A panel discussion scheduled for 1:30 p.m. will conclude the series.

The lecture series is named in honor of Phyllis Trible, University Professor of Biblical Studies at the Wake Forest Divinity School, who became one of the school’s first faculty members before its opening in 1999.

Trible graduated from Meredith College in 1954, and then attended Union Theological Seminary. In 1963, she earned her doctorate from Union and Columbia University. She served as the Baldwin Professor of Sacred Literature at Union Theological Seminary from 1981 until joining the Divinity School in 1998. The Wake Forest Board of Trustees elected Trible a University Professor in 2002.

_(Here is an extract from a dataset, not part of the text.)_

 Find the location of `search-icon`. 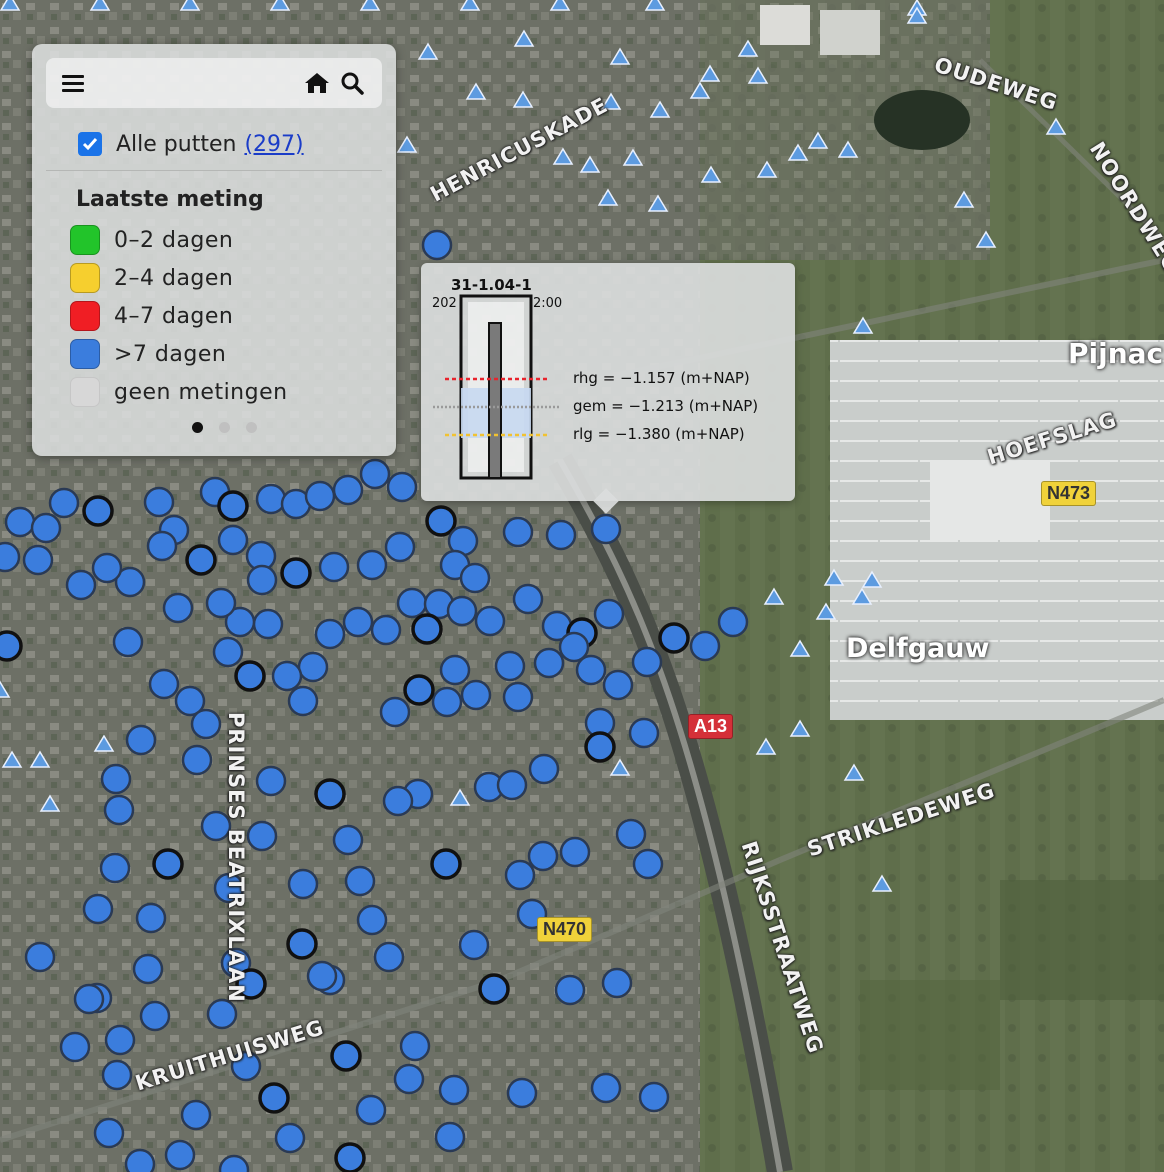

Internationally known as a Hebrew scholar and rhetorical critic, Trible provided expert commentary for Bill Moyer’s public television series, “Genesis: A Living Conversation.” She is the author of the books, “God and the Rhetoric of Sexuality,” “Texts of Terror: Literary-Feminist Readings of Biblical Narratives” and “Rhetorical Criticism: Context, Method, and the Book of Jonah.”

The series is sponsored by the university’s Divinity School, the departments of philosophy and religion, the Women’s Health Center of Excellence, the Multicultural Affairs office, the women’s studies program, and the Wake Forest School of Medicine.

In addition, Winston-Salem resident Sylva Billue gave $20,000 to the Divinity School in December to help fund the lecture series for 10 years. Billue served on the College Board of Visitors at Wake Forest from 1992 to 1996, and she has participated in several classes at the university.

Registration for the lectures is $15 and there is a lunch fee of $10 for the noon luncheon on March 19. For a complete schedule of events, visit the lecture Web site.